Deze stukken overtuigen de pachtkamer er niet van dat sprake is van persoonlijk gebruik van het gepachte. Het is - in agrarische kringen - algemeen bekend dat aan de teelt van graszaad strikte eisen zijn verbonden, vergelijkbaar met de teelt van suikerbieten. De teelt van graszaad vindt uitsluitend plaats op basis van contract van de kweker/handelaar. Een graszaadcontract moet worden gezien als een vorm van een koopovereenkomst. De teler verplicht zich het te telen graszaad terug te leveren aan de kweker/handelaar.

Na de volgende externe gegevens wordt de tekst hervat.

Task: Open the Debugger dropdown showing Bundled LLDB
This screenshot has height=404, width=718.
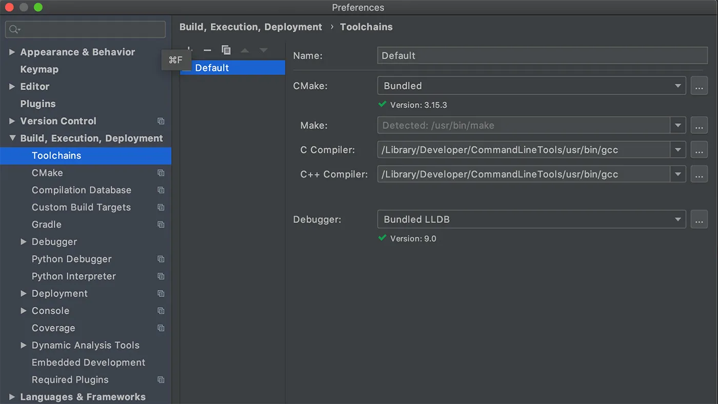Action: click(678, 219)
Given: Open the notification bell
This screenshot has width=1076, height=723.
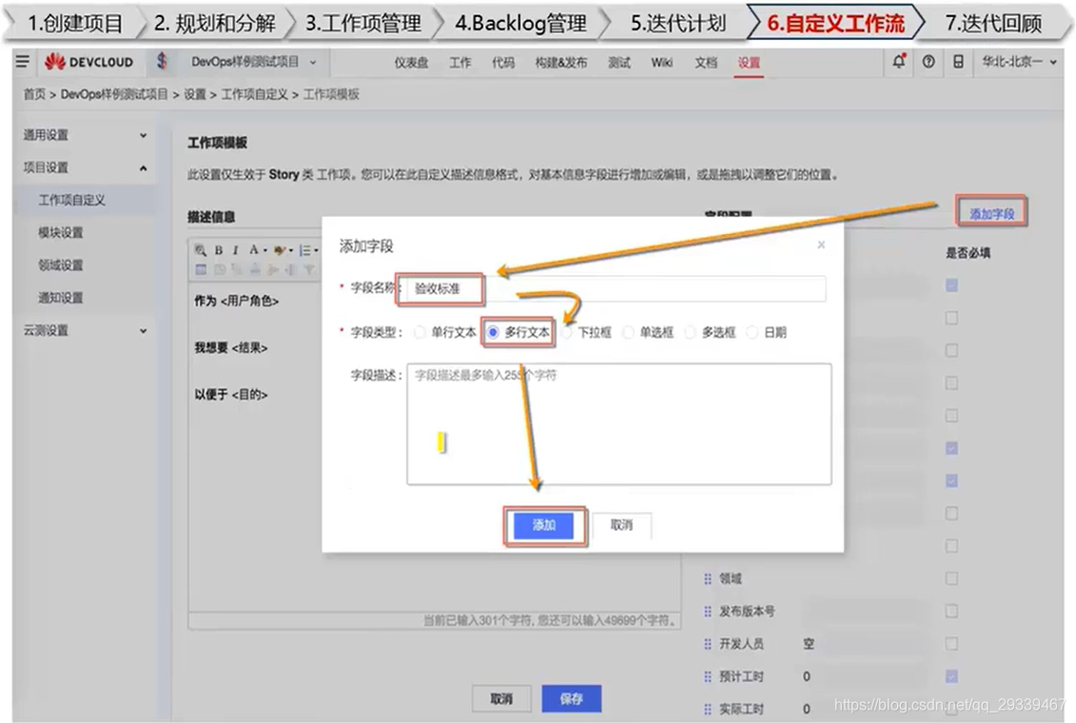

De kweker/handelaar verplicht zich om het graszaad af te nemen. Zonder contract mag geen graszaad voor de verkoop worden geteeld. Bij de door [gedaagde] overgelegde stukken ontbreekt onder meer een contract. Het had op zijn weg gelegen om, zoals hij heeft gedaan ten aanzien van de teelt van suikerbieten, deze stukken in het geding te brengen.
2.7. Tegen de achtergrond van hetgeen zowel hiervoor als in het tussenvonnis van 24 februari 2023 is overwogen, is de pachtkamer van oordeel dat [gedaagde] zijn verweer ten aanzien van het persoonlijk gebruik van het gepachte onvoldoende inhoudelijk heeft onderbouwd. Het moet er dan ook voor worden gehouden dat hij gedurende in ieder geval enige tijd (een deel van) het gepachte niet zelf heeft geëxploiteerd. Daarmee is [gedaagde] tekortgeschoten in zijn verplichtingen om zich als een goed pachter te gedragen (artikel 7:347 BW).
De pachtkamer is van oordeel dat deze tekortkoming in dit geval dermate ernstig is dat deze de ontbinding van de pachtovereenkomst rechtvaardigt. De pachtkamer zal de vorderingen tot ontbinding van de pacht en de ontruiming van de pachtgrond toewijzen, met dien verstande dat de datum van ontbinding en ontruiming zal worden gekoppeld aan het einde van de oogst van het te velde staande gewas.